From ddf3be0a397a4d5795242f9f81e2284000ad1c1b Mon Sep 17 00:00:00 2001
From: Pauli Virtanen <pav@iki.fi>
Date: Tue, 23 Jan 2024 00:21:45 +0200
Subject: [PATCH] bluez5: lc3: clean up some sanity checks

Fix some sanity checks and add mtu check.  Don't use
spa_return_val_if_fail here as it can spam stderr.

The buffer size check in codec_encode can't be hit.
---
 spa/plugins/bluez5/bap-codec-lc3.c | 34 +++++++++++++++++-------------
 1 file changed, 19 insertions(+), 15 deletions(-)

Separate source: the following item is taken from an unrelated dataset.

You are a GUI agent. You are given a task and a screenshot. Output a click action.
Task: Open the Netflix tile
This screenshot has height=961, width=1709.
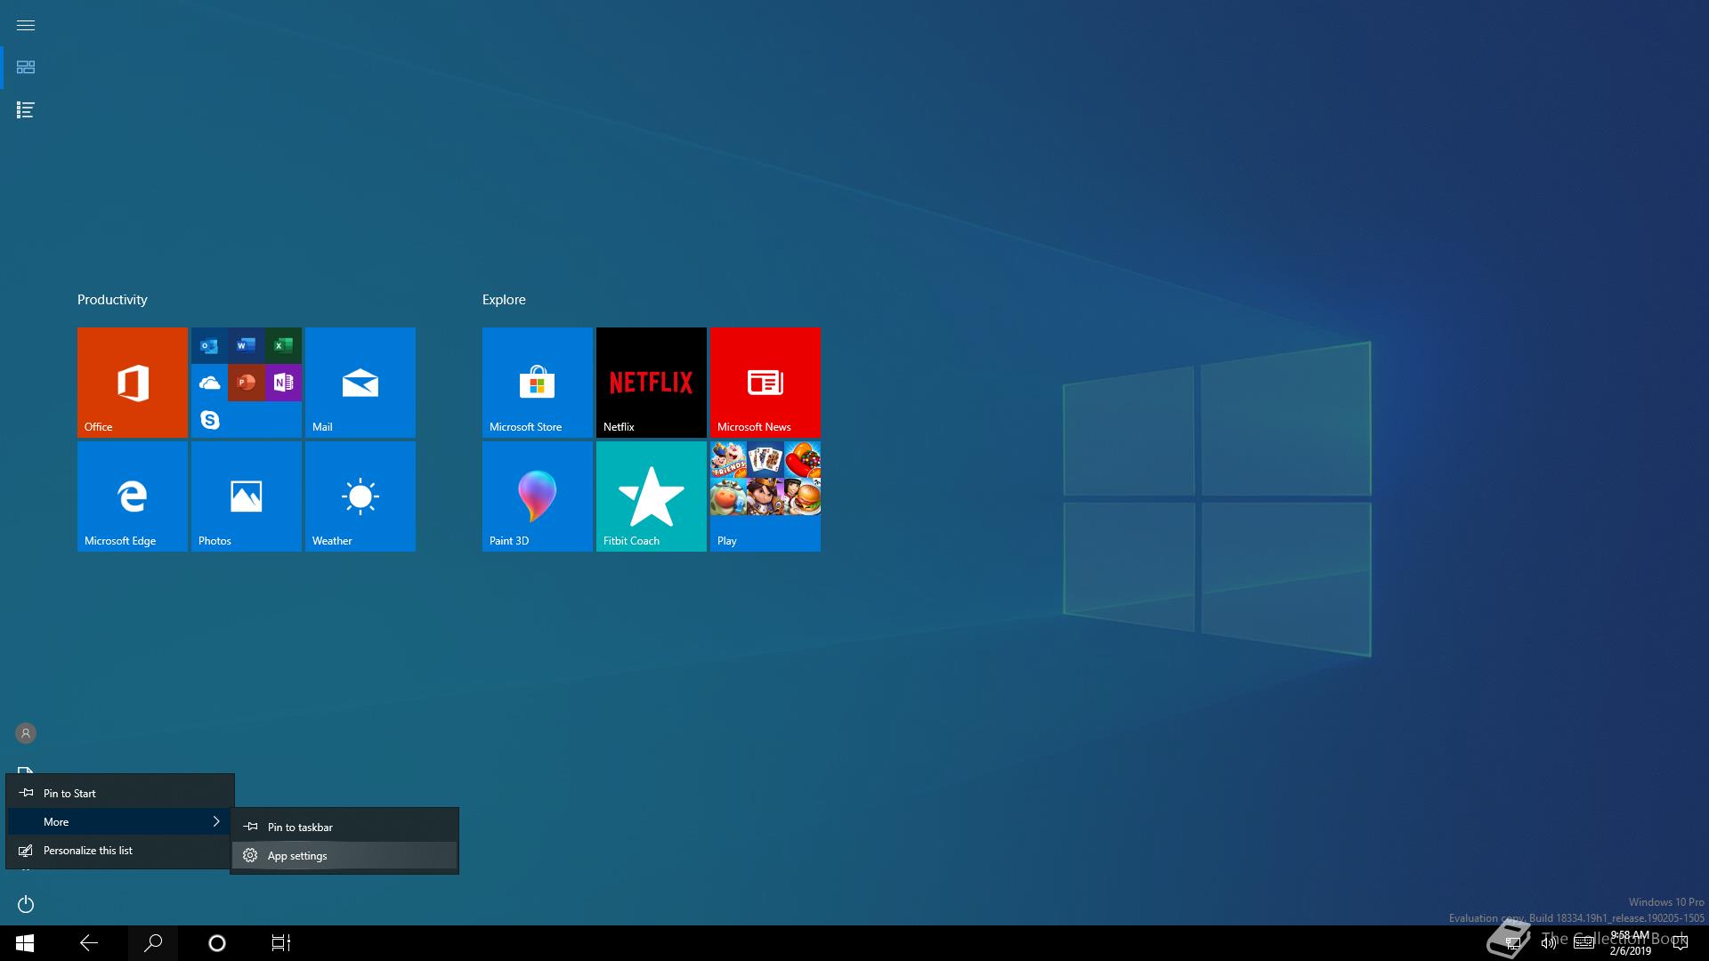click(x=651, y=383)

diff --git a/spa/plugins/bluez5/bap-codec-lc3.c b/spa/plugins/bluez5/bap-codec-lc3.c
index 2957d6895..fa4a7bd5c 100644
--- a/spa/plugins/bluez5/bap-codec-lc3.c
+++ b/spa/plugins/bluez5/bap-codec-lc3.c
@@ -915,6 +915,7 @@ static void *codec_init(const struct media_codec *codec, uint32_t flags,
 		goto error;
 
 	if (!parse_conf(&conf, config, config_len)) {
+		spa_log_error(log, "invalid LC3 config");
 		res = -ENOTSUP;
 		goto error;
 	}
@@ -936,15 +937,24 @@ static void *codec_init(const struct media_codec *codec, uint32_t flags,
 		goto error;
 	}
 
-	spa_log_info(log, "LC3 rate:%d frame_duration:%d channels:%d framelen:%d",
-			this->samplerate, this->frame_dus, this->channels, this->framelen);
+	spa_log_info(log, "LC3 rate:%d frame_duration:%d channels:%d framelen:%d nblks:%d",
+			this->samplerate, this->frame_dus, this->channels, this->framelen, conf.n_blks);
 
-	this->samples = lc3_frame_samples(this->frame_dus, this->samplerate);
-	if (this->samples < 0) {
+	if (this->framelen * this->channels * conf.n_blks > this->mtu) {
+		spa_log_error(log, "too big LC3 frame length %u*%u*%u > %u",
+				this->framelen, this->channels, conf.n_blks, this->mtu);
 		res = -EINVAL;
 		goto error;
 	}
-	this->codesize = this->samples * this->channels * conf.n_blks * sizeof(int32_t);
+
+	res = lc3_frame_samples(this->frame_dus, this->samplerate);
+	if (res < 0) {
+		spa_log_error(log, "invalid LC3 frame samples");
+		res = -EINVAL;
+		goto error;
+	}
+	this->samples = res;
+	this->codesize = (size_t)this->samples * this->channels * conf.n_blks * sizeof(int32_t);
 
 	if (!(flags & MEDIA_CODEC_FLAG_SINK)) {
 		for (ich = 0; ich < this->channels; ich++) {
@@ -1021,18 +1031,16 @@ static int codec_encode(void *data,
 		size_t *dst_out, int *need_flush)
 {
 	struct impl *this = data;
-	int frame_bytes;
 	int ich, res;
 	int size, processed;
 
-	frame_bytes = lc3_frame_bytes(this->frame_dus, this->samplerate);
 	processed = 0;
 	size = 0;
 
 	if (src_size < (size_t)this->codesize)
-		goto done;
-	if (dst_size < (size_t)frame_bytes)
-		goto done;
+		return -EINVAL;
+	if (dst_size < (size_t)this->framelen * this->channels)
+		return -EINVAL;
 
 	for (ich = 0; ich < this->channels; ich++) {
 		uint8_t *in = (uint8_t *)src + (ich * 4);
@@ -1046,7 +1054,6 @@ static int codec_encode(void *data,
 
 	processed += this->codesize;
 
-done:
 	spa_assert(size <= this->mtu);
 	*need_flush = NEED_FLUSH_ALL;
 
@@ -1067,13 +1074,10 @@ static SPA_UNUSED int codec_decode(void *data,
 	struct impl *this = data;
 	int ich, res;
 	int consumed;
-	int samples;
 
-	spa_return_val_if_fail((size_t)(this->framelen * this->channels) == src_size, -EINVAL);
 	consumed = 0;
 
-	samples = lc3_frame_samples(this->frame_dus, this->samplerate);
-	if (samples == -1)
+	if (src_size < (size_t)this->framelen * this->channels)
 		return -EINVAL;
 	if (dst_size < this->codesize)
 		return -EINVAL;